Je m'apprêtais à écrire un billet pour signaler
les dernières photographies publiées sur différents blogs, mais je commence à en avoir marre de faire de
l'autopromotion pour mes images, bien que cela me donne l'occasion de rédiger pour Horizon. Car sans publications à signaler, ici, je n'ai rien de particulier à écrire. Je me demande ce qui se passe dans la tête d'un graphomane pour qu'un individu atteint d'une telle pathologie puisse passer son temps à remplir des pages et des pages. Il faudra que je me penche sur cette question, que je cherche pourquoi, comment
un type tel que Marcel pouvait rester des heures au lit à ne faire rien d'autre que de noircir, un stylo à la main, les pages d'un cahier de brouillon.
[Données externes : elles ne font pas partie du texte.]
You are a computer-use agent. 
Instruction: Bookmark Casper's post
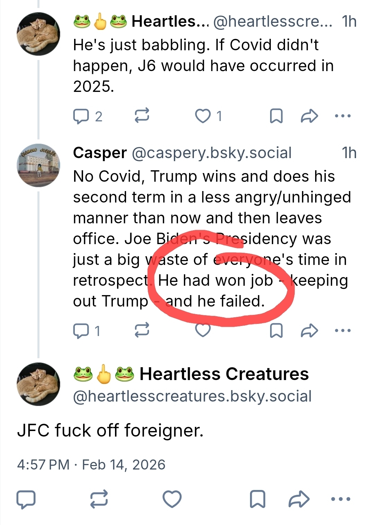[276, 330]
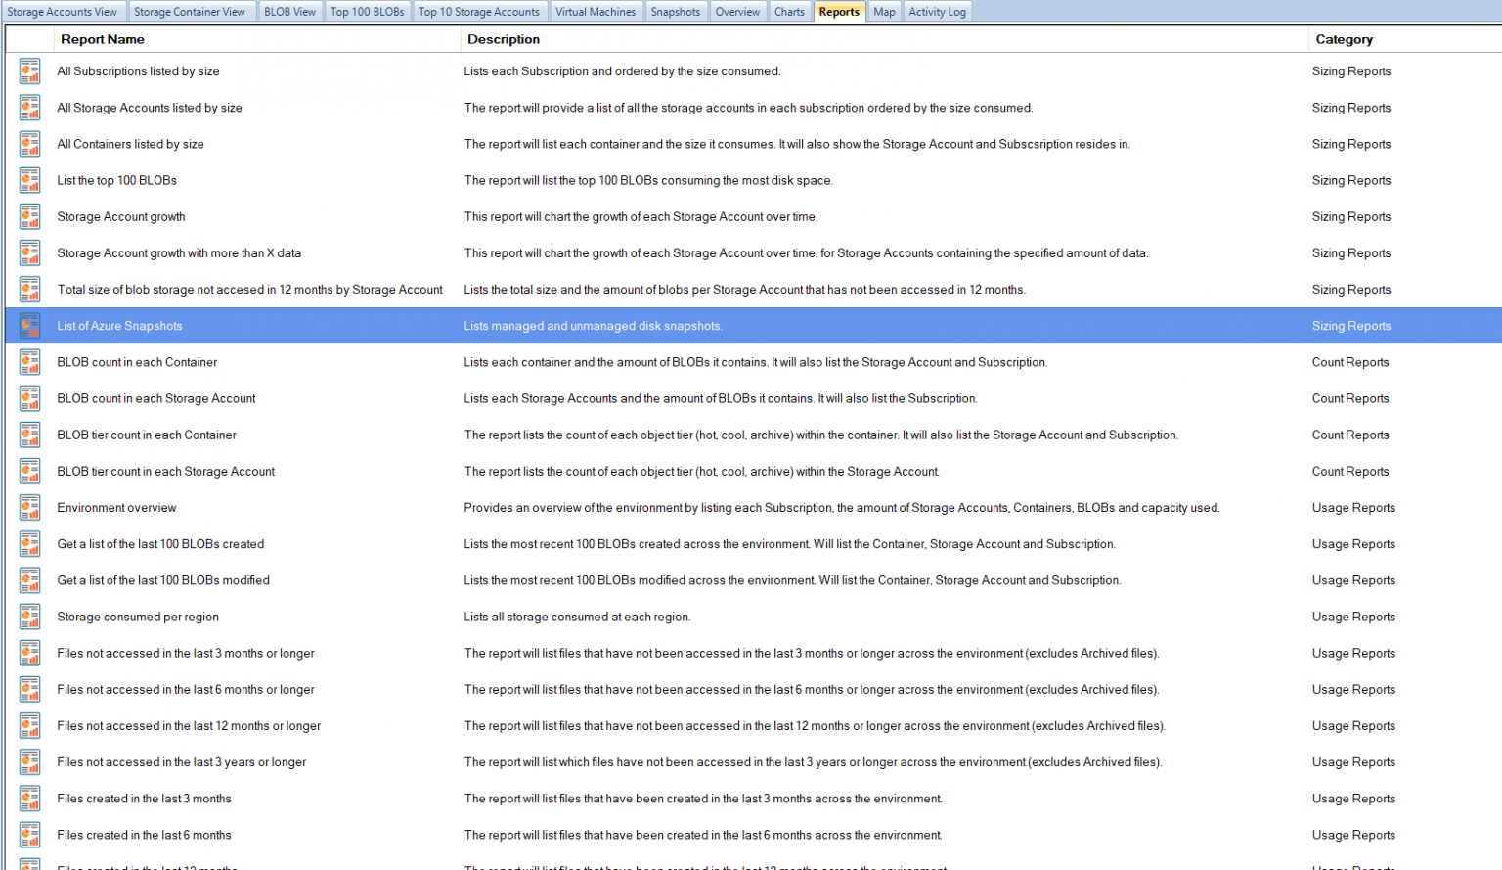Open the Virtual Machines tab
1502x870 pixels.
tap(596, 12)
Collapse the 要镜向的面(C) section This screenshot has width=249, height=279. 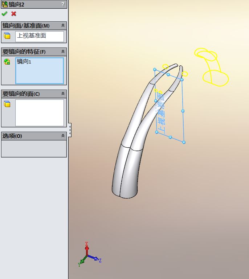pos(63,94)
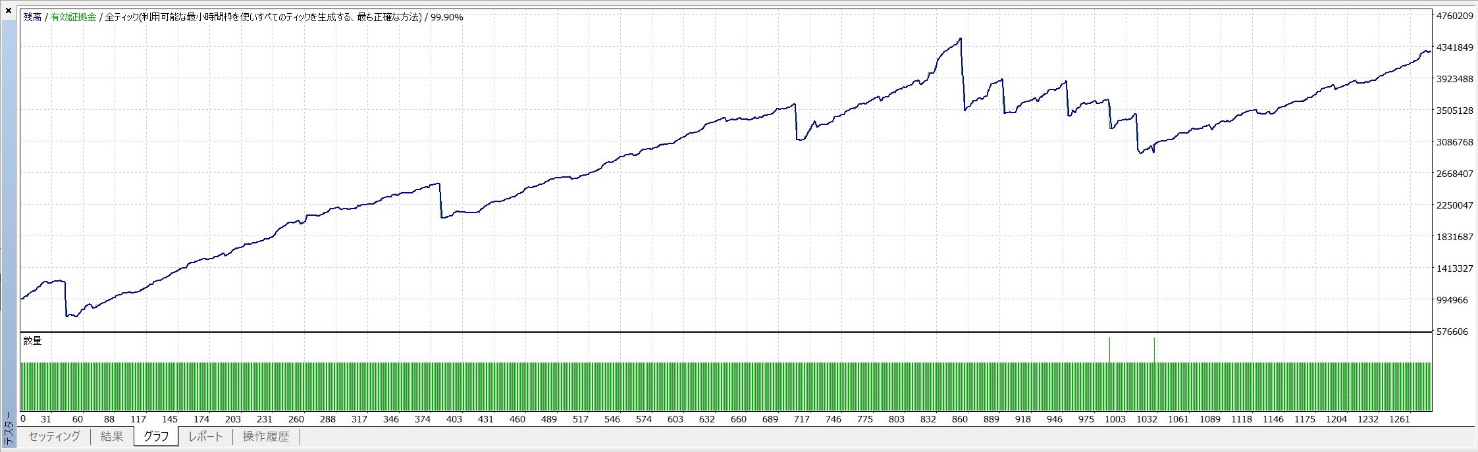Click the highest peak of the balance curve
Image resolution: width=1478 pixels, height=452 pixels.
tap(961, 39)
C'est sûr, sous le toit de sa baraque, ce malade comptait sur Céleste. Elle s'occupait de tout le reste. Alors que
Schnoo refuse de jouer le rôle de bonne à tout faire. Sans parler de
Pat et de
Saki qui sont persuadés que c'est moi qui suis à leur service. Ils pensent que c'est eux qui doivent passer la plupart du temps sur le lit, même s'ils ne souffrent pas de graphomanie. C'est probablement pour cette raison que je ne sombrerai jamais dans une telle folie. Mes animaux me préservent de ce type de délire. Écrire, même un petit billet comme celui-là, restera pour moi l'aboutissement d'un terrible effort de volonté, un acte fondé sur la violence faite à mon magnifique cerveau, histoire de le contraindre à faire quelque chose de mes dix doigts et d'acquérir ainsi l'humilité d'un travailleur manuel. Écrire pour affaiblir l'orgueil cérébral.